Here are some stats about Manhattan real estate (from the paper) that you all might find interesting:

– In 1930, Manhattan housed 1.5% of the US population, but had approximately 4% of all US real estate wealth.

– To construct their price indices the authors randomly collected 30 real estate transactions per month in Manhattan between 1920 and 1939. The mean price per square foot in 1929 was $6.91 (year of Black Tuesday). And the mean price per square foot in 1939 – 10 years later – was $2.29.

– Buildings containing a store at grade tended to sell at higher prices. The authors speculate that this could be because a zoning change in 1916 made it difficult to open stores in “residential” areas.

– Buildings with three, four and five storeys tended to sell at a discount. Six storeys or higher and the buildings generally had an elevator, which resulted in higher pricing.

– Manhattan real estate prices reached their highest level in Q3-1929 before falling 67% by 1932. Prices remained more or less flat during the Great Depression.

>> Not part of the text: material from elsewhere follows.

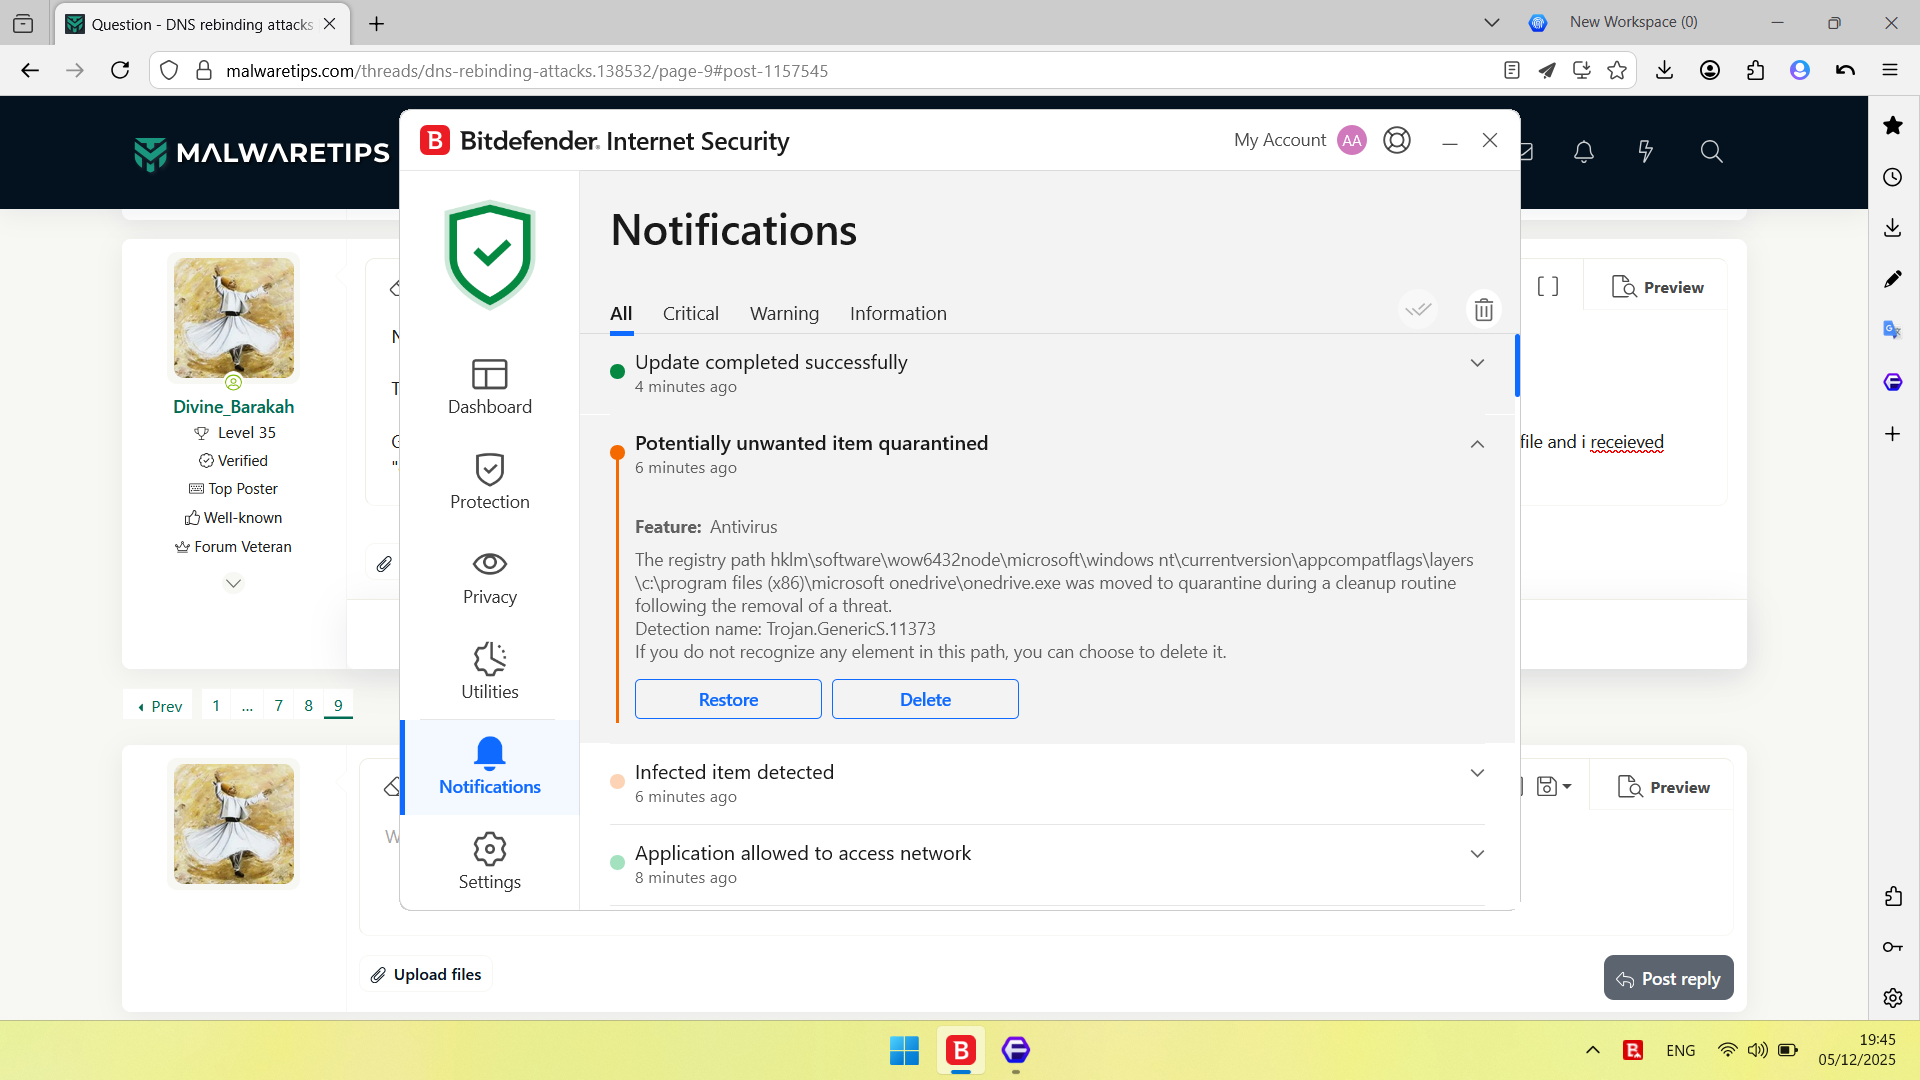The height and width of the screenshot is (1080, 1920).
Task: Switch to the Critical notifications tab
Action: (690, 314)
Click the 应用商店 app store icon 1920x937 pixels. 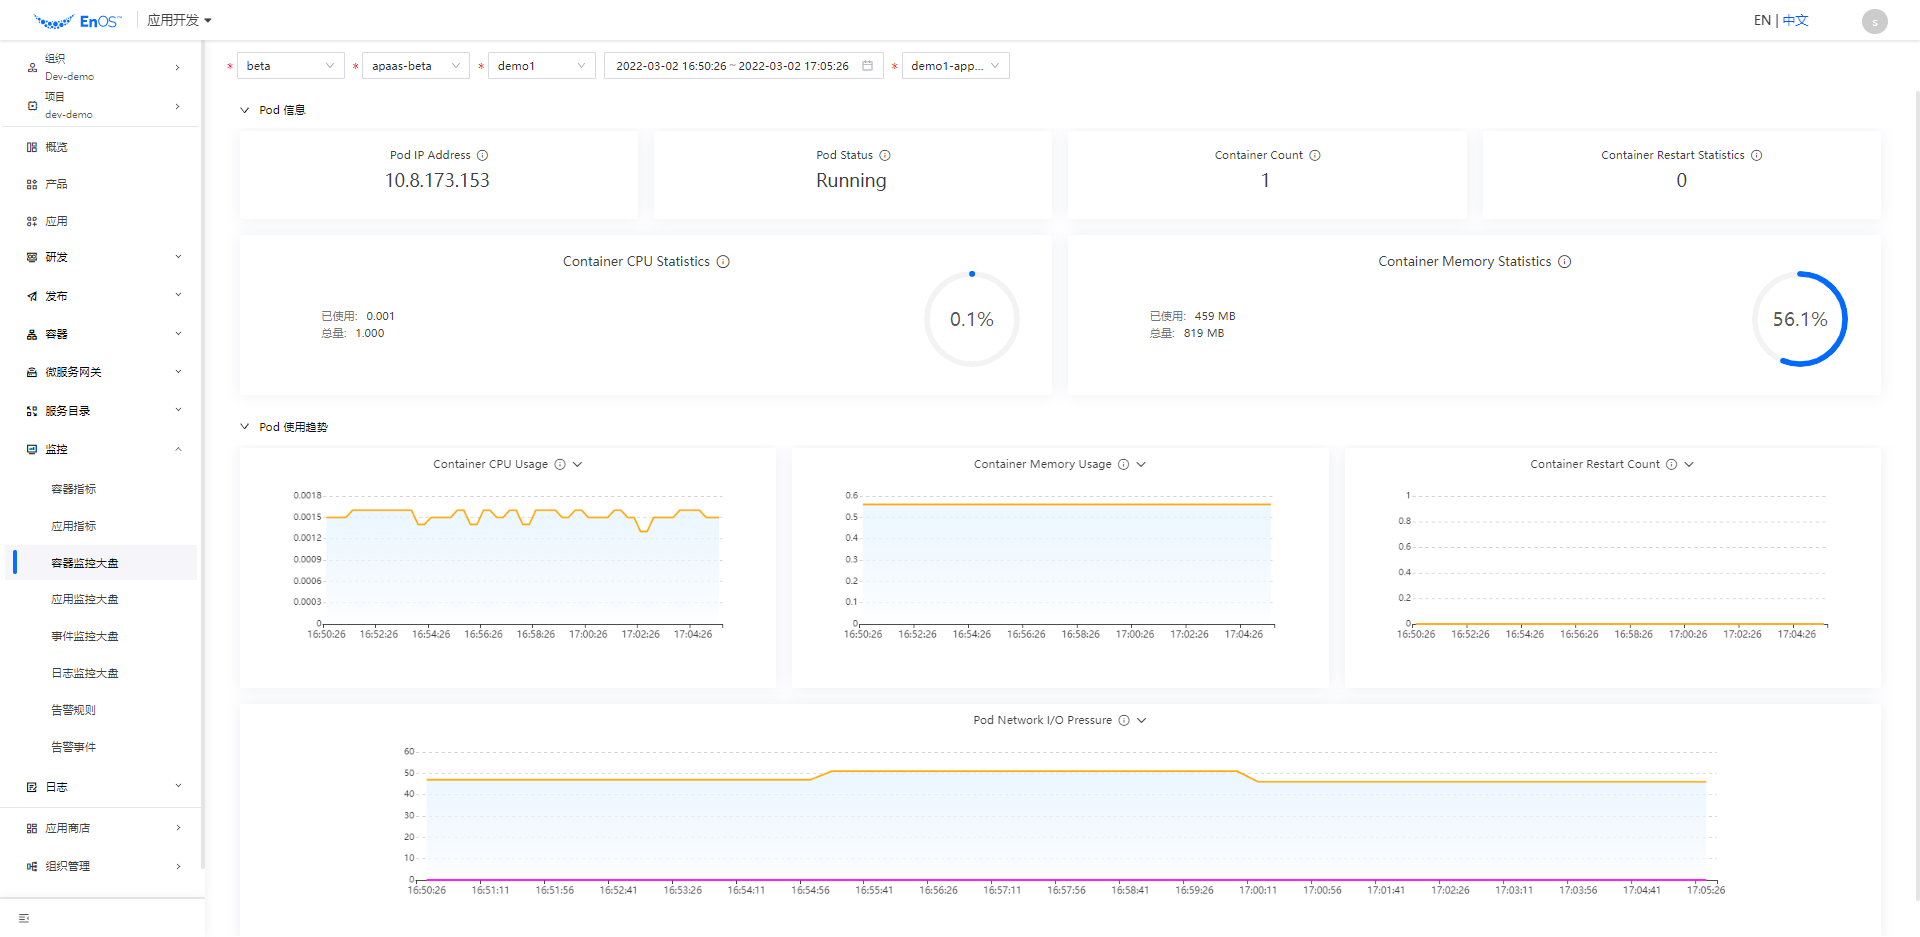click(31, 827)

– If you bought a “typical property” in 1920, it would have retained only 56% of its value (in nominal dollars) by 1939. In fact, it took until 1960 for assessed property values in Manhattan to exceed their pre-Depression pricing.

– An investment in the stock market index during this same time period, 1920-1939, would have outperformed real estate by a factor of 5.2x.

Much of this probably seems hard to believe given the market today. Imagine waiting 40 years for the value of your property to come back.